Memleketin meselesini kendi meselesi edinmiş genç bir yazarla tanışıyoruz. Bizi bu topraklarda çoğu kişinin farkına bile varmadığı insanlarla tanıştırıyor yüzleştiriyor; sancılı coğrafyaların yaralı insanlarıyla. Var olsun kalemi yazmaya devam etsin diyorsunuz.
Selman Kayabaşı
Serzeniş keşke adı gibi şiddeti oldukça düşük bir sitem bir sızlanış olsaydı. Oysa İbrahim Güler'in bu güzelim romanı bizi hayatın en somut hallerinde özellikle de 'terör'ün her şeyi kül eden ateşinin yalımlarında gezdiriyor. Hikâyeyi bitirdiğinizde ölen çıldıran ifadesi donan dağılan o zavallı kişiler gibi biz de çıldırmanın sınırında derin bir acıyla kıvranıyoruz. Güler içeride ne kadar 'yaşamak için daima güzel bir neden vardır' dese de hayatın baskın yanının acı olduğunu daha doğrusu acıların dünyadan büsbütün kaldırılamayacağını belki birazcık tahammül edilebilsin diye acıların yüzüne tebessüm sürüldüğünü gösteriyor. Samimi bir anlatım temiz bir dil sadeliğine koşut biçimde oluşan bir kurgu... İbrahim Güler'den Serzeniş gibi daha nice nice acıtıcı düşündürücü sahici hikâyeler okuyacağımızı şimdiden söyleyebilirim.
Sadık Yalsızuçanlar
Roman ilerledikçe sizi de alıp bir yerlere götürüyor! Bu yer hem kendiniz hem de çevreniz sorgulamanız gereken olaylar ve gerçek dünya! Hayat daha güzel olabilir mi? Öldürmeden çıldırmadan yaşamak zor mu? Aslında değil!

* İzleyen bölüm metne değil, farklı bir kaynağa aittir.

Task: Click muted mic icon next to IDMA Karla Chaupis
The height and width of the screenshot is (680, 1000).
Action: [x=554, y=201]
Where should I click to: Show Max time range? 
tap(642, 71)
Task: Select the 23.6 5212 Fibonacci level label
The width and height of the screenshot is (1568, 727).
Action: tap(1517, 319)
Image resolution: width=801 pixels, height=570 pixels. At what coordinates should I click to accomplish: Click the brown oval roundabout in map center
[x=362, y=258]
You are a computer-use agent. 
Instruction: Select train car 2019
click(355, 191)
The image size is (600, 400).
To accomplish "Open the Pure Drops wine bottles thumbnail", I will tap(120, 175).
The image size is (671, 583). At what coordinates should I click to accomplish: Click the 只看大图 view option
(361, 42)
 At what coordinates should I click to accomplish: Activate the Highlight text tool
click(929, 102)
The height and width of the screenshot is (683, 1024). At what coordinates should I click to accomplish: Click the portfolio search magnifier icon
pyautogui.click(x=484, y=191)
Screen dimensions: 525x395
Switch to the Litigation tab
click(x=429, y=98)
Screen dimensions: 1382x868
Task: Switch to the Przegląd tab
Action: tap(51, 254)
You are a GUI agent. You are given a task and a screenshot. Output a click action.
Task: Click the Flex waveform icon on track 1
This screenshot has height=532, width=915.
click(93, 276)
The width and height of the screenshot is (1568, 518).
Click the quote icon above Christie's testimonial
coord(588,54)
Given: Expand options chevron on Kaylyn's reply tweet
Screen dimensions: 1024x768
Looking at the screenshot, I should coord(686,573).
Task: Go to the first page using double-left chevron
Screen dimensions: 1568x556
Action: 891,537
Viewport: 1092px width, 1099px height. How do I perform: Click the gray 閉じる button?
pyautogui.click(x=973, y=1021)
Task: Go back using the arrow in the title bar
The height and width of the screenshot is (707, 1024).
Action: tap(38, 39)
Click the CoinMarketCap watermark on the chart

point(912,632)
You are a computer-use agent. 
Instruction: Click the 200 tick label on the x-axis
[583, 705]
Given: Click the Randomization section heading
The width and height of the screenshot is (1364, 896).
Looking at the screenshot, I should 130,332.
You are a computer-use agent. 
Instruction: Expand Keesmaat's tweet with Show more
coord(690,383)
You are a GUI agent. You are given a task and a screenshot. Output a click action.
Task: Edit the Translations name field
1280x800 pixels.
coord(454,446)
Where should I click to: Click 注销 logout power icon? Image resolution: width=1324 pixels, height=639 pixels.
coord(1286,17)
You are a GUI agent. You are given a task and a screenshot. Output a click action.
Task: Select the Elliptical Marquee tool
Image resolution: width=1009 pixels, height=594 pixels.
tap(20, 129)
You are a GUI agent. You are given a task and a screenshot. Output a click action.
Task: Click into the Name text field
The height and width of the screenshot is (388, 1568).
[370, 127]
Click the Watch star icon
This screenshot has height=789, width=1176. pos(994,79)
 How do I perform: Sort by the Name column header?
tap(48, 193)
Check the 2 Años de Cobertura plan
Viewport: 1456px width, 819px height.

Ama gelin bunu romanı bitirdikten sonra bir daha düşünelim! Güler'in bu romanını bitirmeden uyuyamayacaksınız! Bitirdiğinizde de uykunuz olmayacak!
Mürvet Sarıyıldız
Çok başarılı oldukça derin ve de bilgece. Sayın Güler'in insanlığa dair tespitleri mükemmel. O'nun gözüyle hayata bakabilek heyecan vericiydi.